Indian firms which are among the lead sponsors for tournaments run by the International Cricket Council (ICC) are likely to pressure the game’s governing body to hold the Champions Trophy in India in 2006 as scheduled.
“The Champions Trophy is the only big ticket ICC event to be played in India in the coming four years, and when we signed the deal with ICC in 2002, the staging of the tournament in India was a vital consideration,” said Salil Kapoor, head (marketing), LG Electronics India.
Last Week, ICC chairman Ehsan Mani had said that the Champions Trophy could be shifted to Pakistan if the Indian government refused to provide tax concessions.
He added that heavy taxation in the form of the state entertainment tax was an impediment towards allowing India to host big tournaments like the World Cup, even in the future.
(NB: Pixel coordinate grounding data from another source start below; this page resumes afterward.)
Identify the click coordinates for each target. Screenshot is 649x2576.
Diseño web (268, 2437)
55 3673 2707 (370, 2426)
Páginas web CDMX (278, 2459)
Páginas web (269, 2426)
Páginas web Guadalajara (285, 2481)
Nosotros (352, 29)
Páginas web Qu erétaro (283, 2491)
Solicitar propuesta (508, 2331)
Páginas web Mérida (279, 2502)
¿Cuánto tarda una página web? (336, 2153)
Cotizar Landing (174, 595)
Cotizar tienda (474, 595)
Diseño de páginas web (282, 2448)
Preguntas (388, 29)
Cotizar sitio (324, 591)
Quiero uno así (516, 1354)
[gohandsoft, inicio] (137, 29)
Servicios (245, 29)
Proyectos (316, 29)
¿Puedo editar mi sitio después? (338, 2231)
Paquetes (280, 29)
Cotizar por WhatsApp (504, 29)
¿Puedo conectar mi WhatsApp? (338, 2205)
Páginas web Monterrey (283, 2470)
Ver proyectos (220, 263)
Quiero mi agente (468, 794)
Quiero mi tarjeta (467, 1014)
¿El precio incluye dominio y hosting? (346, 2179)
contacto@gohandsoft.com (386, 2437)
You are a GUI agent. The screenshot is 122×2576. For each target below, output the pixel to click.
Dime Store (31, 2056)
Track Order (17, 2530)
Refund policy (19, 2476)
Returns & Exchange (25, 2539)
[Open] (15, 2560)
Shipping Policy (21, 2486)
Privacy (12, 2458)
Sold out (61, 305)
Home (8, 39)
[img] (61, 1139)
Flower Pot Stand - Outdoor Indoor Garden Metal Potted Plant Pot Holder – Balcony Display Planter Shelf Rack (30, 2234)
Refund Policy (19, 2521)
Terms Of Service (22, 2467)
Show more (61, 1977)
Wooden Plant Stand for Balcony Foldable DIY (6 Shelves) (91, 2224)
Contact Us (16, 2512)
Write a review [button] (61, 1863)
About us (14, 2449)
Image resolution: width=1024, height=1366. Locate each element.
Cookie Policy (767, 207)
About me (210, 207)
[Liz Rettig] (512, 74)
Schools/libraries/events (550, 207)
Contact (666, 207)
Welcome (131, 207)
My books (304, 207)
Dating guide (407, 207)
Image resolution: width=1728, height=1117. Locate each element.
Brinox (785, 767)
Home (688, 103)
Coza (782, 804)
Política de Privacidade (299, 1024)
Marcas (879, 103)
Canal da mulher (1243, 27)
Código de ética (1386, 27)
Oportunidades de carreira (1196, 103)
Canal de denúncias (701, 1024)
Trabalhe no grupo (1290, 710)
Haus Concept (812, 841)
According to Kapoor, LG and other sponsors would hold negotiations with the ICC to stage the tournament in India.
Indian companies and Indian subsidiaries of large multinationals like Hero Honda, LG, PepsiCo and Hutch are some of the official sponsors which have signed a five-year deal worth $550 million with the ICC.
“Holding the event in India would allow the sponsors to run promotional campaigns and drive sales at a much larger scale. LG had planned a massive promotional exercise built around the tournament,” Kapoor said.
With the ambush marketing clauses put in place, which prevent players from endorsing rival brands for nearly a month leading up to an ICC event, the official sponsors stand to get better visibility.
A Hero Honda official, too, said the matter would be taken up with the ICC.
“A multi-nation cricket tournament such as the Champions Trophy allows us to do fully utilise the popularity of our cricketing brand ambassadors on a sustained basis,” said the Hero Honda official.
The company’s cricketing endorsers include skipper Sourav Ganguly, Yuvraj Singh and Harbhajan Singh.
The last time India hosted a major tournament was the World Cup in 1996, along with Pakistan and Sri Lanka. And some of the tax issues from that tournament have still not been resolved with the Indian government.